Separate analyses on the two sets of data from the two case-controls yielded the following results:
The researchers summarized their findings by saying,
“We observed no consistent association between occupational sun exposure and melanoma risk overall and little evidence that this association varied by anatomical site. We observed no increase or decrease in melanoma risk in those with high levels of both weekday and weekend sun exposure (i.e., high continuous pattern of sun exposure) overall or for melanoma of the head and neck. There was, however, evidence that those who had intermittent patterns of exposure (‘high weekday, low week- end’ and ‘low weekday, high weekend’ categories) had increased risk of melanoma.”
The research team noted that the lack of association between occupational sun exposure and melanoma could be from the protective actions of melanin. Melanin absorbs ultraviolet radiation and mitigates its harmful effects. More continuous sun exposure increases both melanin production and the thickness of the skin, both of which are thought to protect against the damaging effects of UV radiation.

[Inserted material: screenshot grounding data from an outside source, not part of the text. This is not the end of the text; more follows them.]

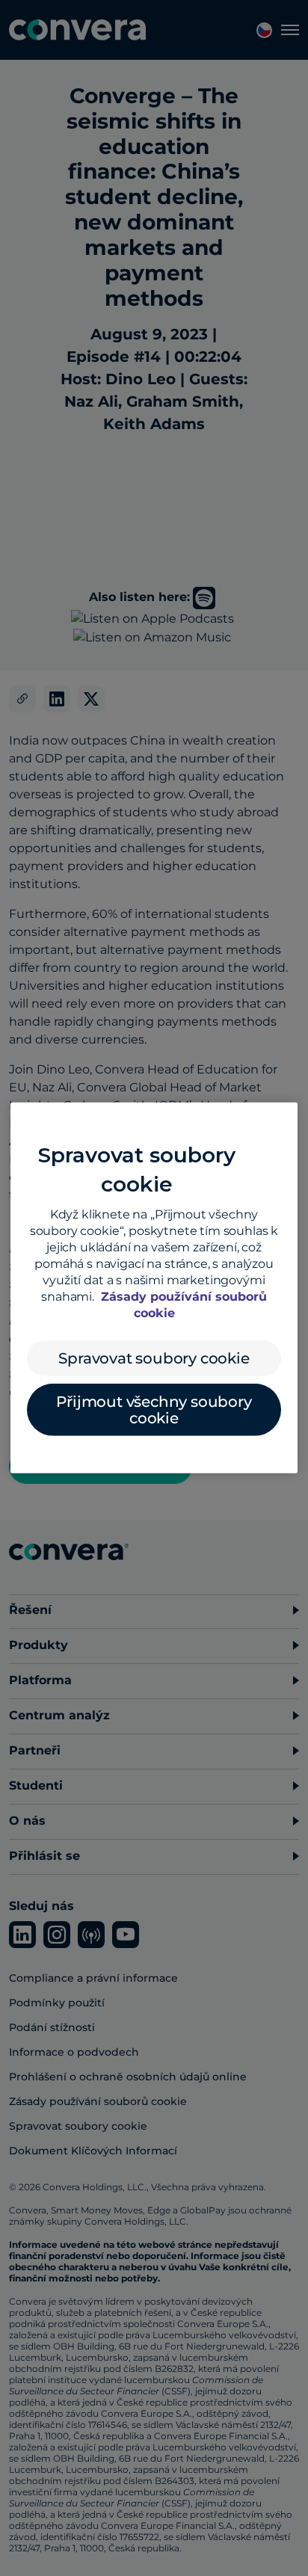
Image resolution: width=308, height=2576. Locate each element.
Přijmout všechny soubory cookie (153, 1410)
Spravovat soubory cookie (153, 1358)
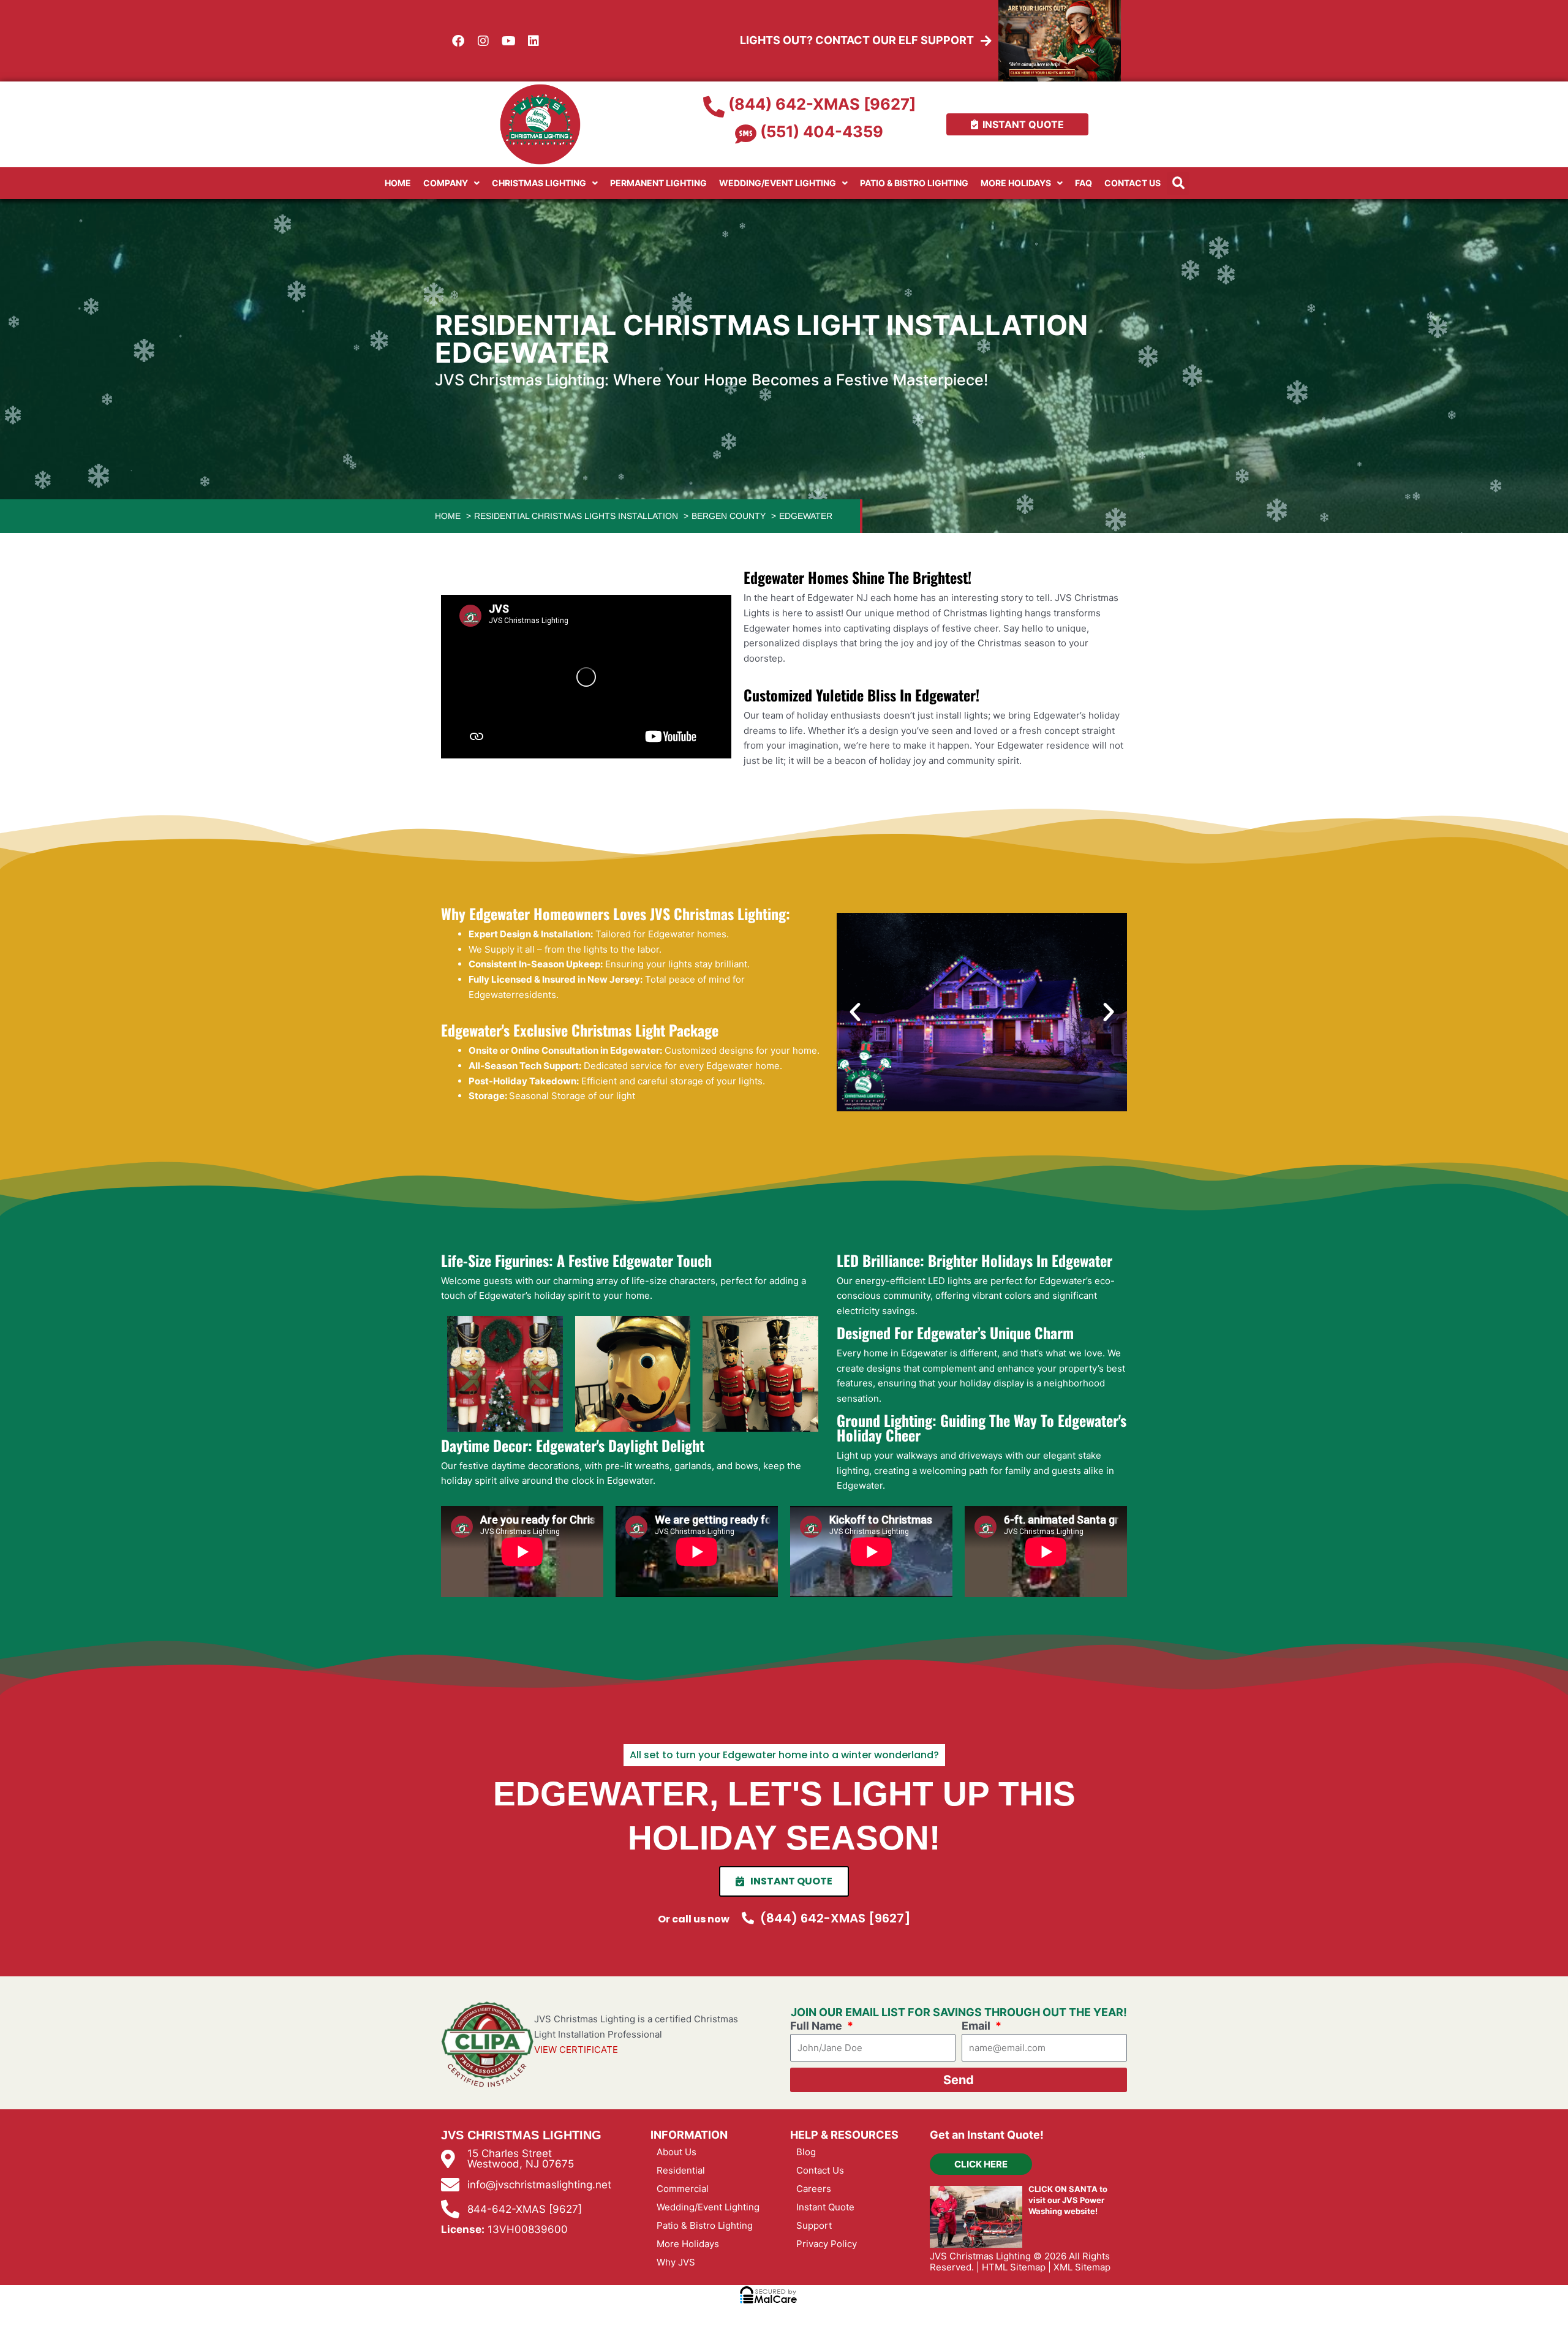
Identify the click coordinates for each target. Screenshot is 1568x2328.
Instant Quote (825, 2207)
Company (445, 183)
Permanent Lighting (658, 183)
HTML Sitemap (1014, 2267)
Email (977, 2025)
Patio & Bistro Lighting (914, 183)
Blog (806, 2152)
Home (398, 183)
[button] (1178, 183)
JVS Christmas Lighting (980, 2256)
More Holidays (1016, 183)
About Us (676, 2152)
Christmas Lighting (539, 183)
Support (814, 2225)
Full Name (817, 2025)
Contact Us (1132, 183)
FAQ (1083, 183)
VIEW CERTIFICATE (576, 2049)
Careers (813, 2188)
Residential (681, 2170)
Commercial (683, 2188)
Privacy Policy (826, 2244)
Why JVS (676, 2262)
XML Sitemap (1082, 2267)
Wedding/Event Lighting (777, 183)
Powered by (79, 2302)
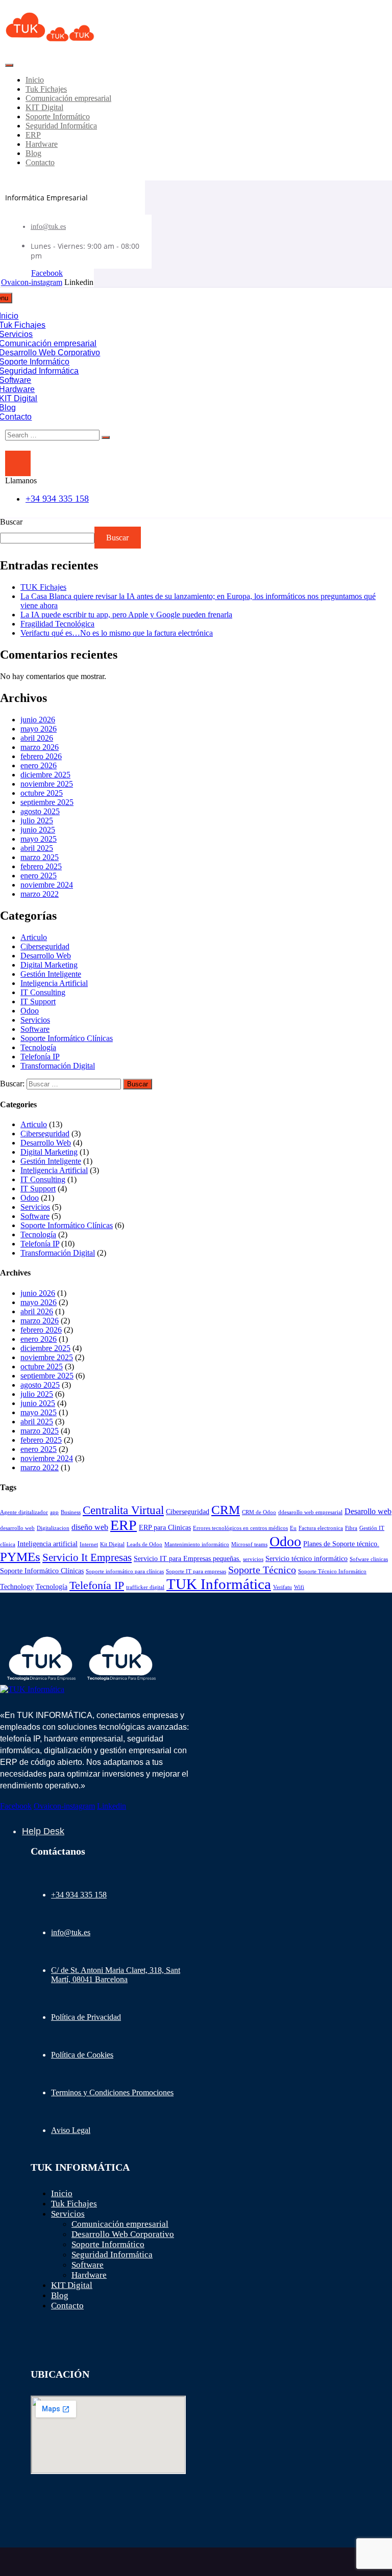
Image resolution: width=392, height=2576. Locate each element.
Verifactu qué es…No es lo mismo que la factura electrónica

The most conspicuous limitation is the use of sun exposure data gathered from self-administered and retrospective questionnaires, which can lead to considerable measurement errors.
Skin type could have impacted the results, as fair skinned individuals self-select jobs that involve less sun exposure. Although the researchers did adjust for skin color and skin response to sun exposure, they were not able to adjust for skin phenotype.
These results provide more evidence that the relationship between melanoma and sun exposure is nuanced, and that a certain amount of consistent sun exposure may be protective against this skin cancer. The results also provide evidence against the notion that occupational sun exposure may increase the risk of melanomas on the head and neck.
Future studies looking to validate these results should include prospective cohort studies that correct for the limitations seen in this study and track sun exposure and development of melanoma over a long period.